Significant attrition from the initial random assignments of sites could have biased the samples. However, except for race, which did not relate to improvement, there were no significant differences between the experimental and control groups. It is also possible that the groups differed in some unmeasured way that is correlated to how long they stayed in the study. Yet youths in the experimental and control groups attended an equivalent number of sessions and were enrolled for an equivalent length of time. Finally because we do not know the types of treatments provided at each site, it is possible that differential treatments could have influenced the outcome. However, none of the sites reported that they consistently used specific treatments.
Conclusions
Generalizability is a problem in most mental health research because it is very rare to conduct formal representative sampling of sites or services. The results of this study strictly apply to the sites studied and the services provided, in this case typical home-based care and the CFS intervention. However, a study of 28 sites across ten states that used a randomized controlled trial is exceptional.
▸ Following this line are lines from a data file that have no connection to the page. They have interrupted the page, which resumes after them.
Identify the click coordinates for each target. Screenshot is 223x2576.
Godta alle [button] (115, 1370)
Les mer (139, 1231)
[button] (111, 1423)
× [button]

The results indicated that there was no significant heterogeneity among the sites and that attrition by sites did not appear to introduce bias in the data collected. This is the first study of youths in diverse and real-life community settings that has shown that mental health outcomes can be improved without necessarily introducing a more usual evidence-based treatment. It supports the use of measurement feedback systems in community clinical practice as an important approach to improving outcomes.
Acknowledgments and disclosures
This research was supported by a grant from the National Institute of Mental Health (RO1 MH068589) and by the Leon Lowenstein Foundation. The authors thank the Providence Service Corporation for their partnership in this project and Ann Garland, Ph.D., Kim Hoagwood, Ph.D., Sarah Horwitz, Ph.D., Robert King, Ph.D., Bill Reay, Ph.D., Tom Sexton, Ph.D., and Steven Shirk, Ph.D., for their comments on an earlier draft. The data analysis was supervised by Craig Kennedy, Ph.D., associate dean for research, Peabody College, and was reviewed for bias by an external consultant to the dean.
Dr. Bickman, Dr. Kelley, Dr. Breda, Dr. Reimer, and Vanderbilt University have a financial interest in CFS. Dr. de Andrade reports no competing interests.